Adversarial Defense in Vision-Language Models: An Overview
Published on arXiv
2601.12443
Input Manipulation Attack
OWASP ML Top 10 — ML01
Key Finding
Identifies three complementary VLM defense paradigms with distinct tradeoffs: training-time methods offer strong robustness at high compute cost, test-time adaptation provides deployment flexibility, and training-free methods enable real-time defense with minimal overhead.

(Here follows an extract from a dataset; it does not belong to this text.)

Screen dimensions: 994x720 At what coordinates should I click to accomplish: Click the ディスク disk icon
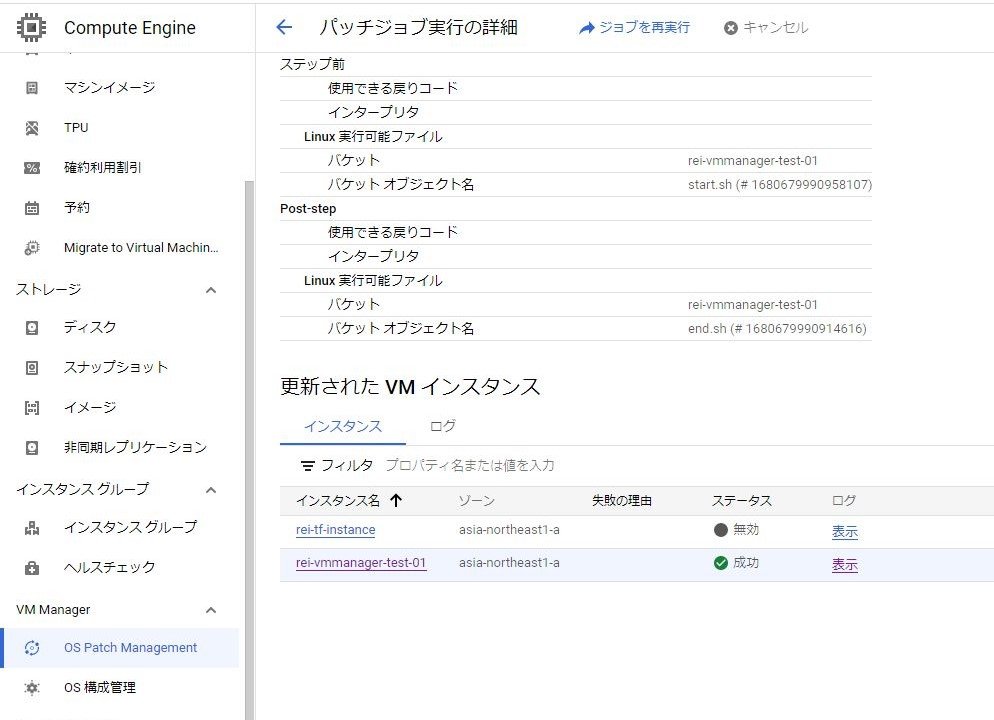(32, 327)
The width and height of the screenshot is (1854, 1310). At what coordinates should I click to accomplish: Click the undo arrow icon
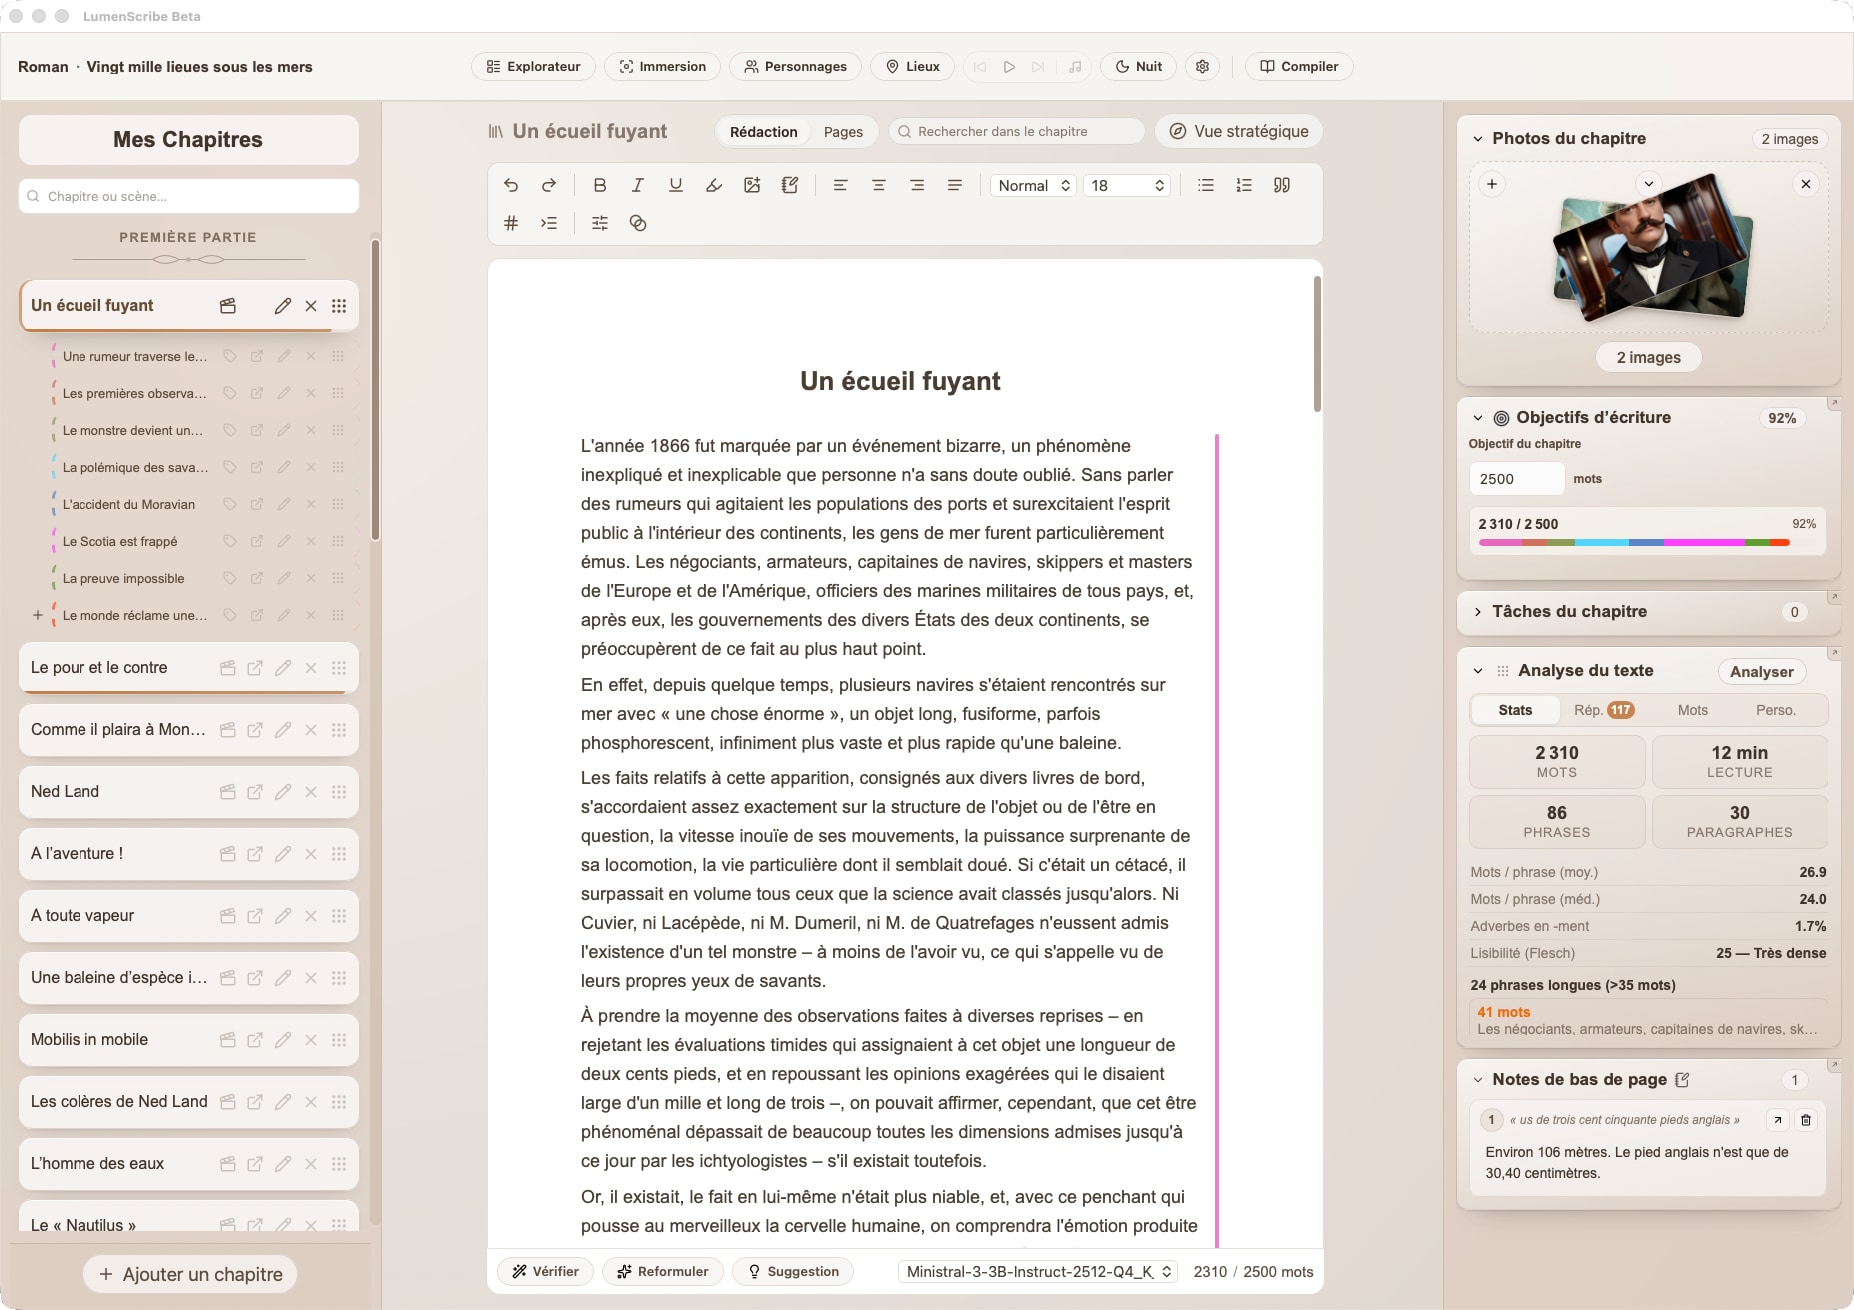point(511,185)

The widespread use of Vision Language Models (VLMs, e.g. CLIP) has raised concerns about their vulnerability to sophisticated and imperceptible adversarial attacks. These attacks could compromise model performance and system security in cross-modal tasks. To address this challenge, three main defense paradigms have been proposed: Training-time Defense, Test-time Adaptation Defense, and Training-free Defense. Training-time Defense involves modifying the training process, typically through adversarial fine-tuning to improve the robustness to adversarial examples. While effective, this approach requires substantial computational resources and may not generalize across all adversarial attacks. Test-time Adaptation Defense focuses on adapting the model at inference time by updating its parameters to handle unlabeled adversarial examples, offering flexibility but often at the cost of increased complexity and computational overhead. Training-free Defense avoids modifying the model itself, instead focusing on altering the adversarial inputs or their feature embeddings, which enforces input perturbations to mitigate the impact of attacks without additional training. This survey reviews the latest advancements in adversarial defense strategies for VLMs, highlighting the strengths and limitations of such approaches and discussing ongoing challenges in enhancing the robustness of VLMs.
Key Contributions
- Systematic taxonomy of adversarial defense strategies for VLMs into three paradigms: Training-time Defense, Test-time Adaptation Defense, and Training-free Defense
- Comparative experimental analysis of existing defense strategies across the three paradigms
- Identification of open challenges and future research directions for robust VLMs
🛡️ Threat Analysis
The survey's entire focus is on defending VLMs (e.g., CLIP) against adversarial input perturbations that cause misclassification in cross-modal tasks — the core ML01 threat of adversarial examples at inference time.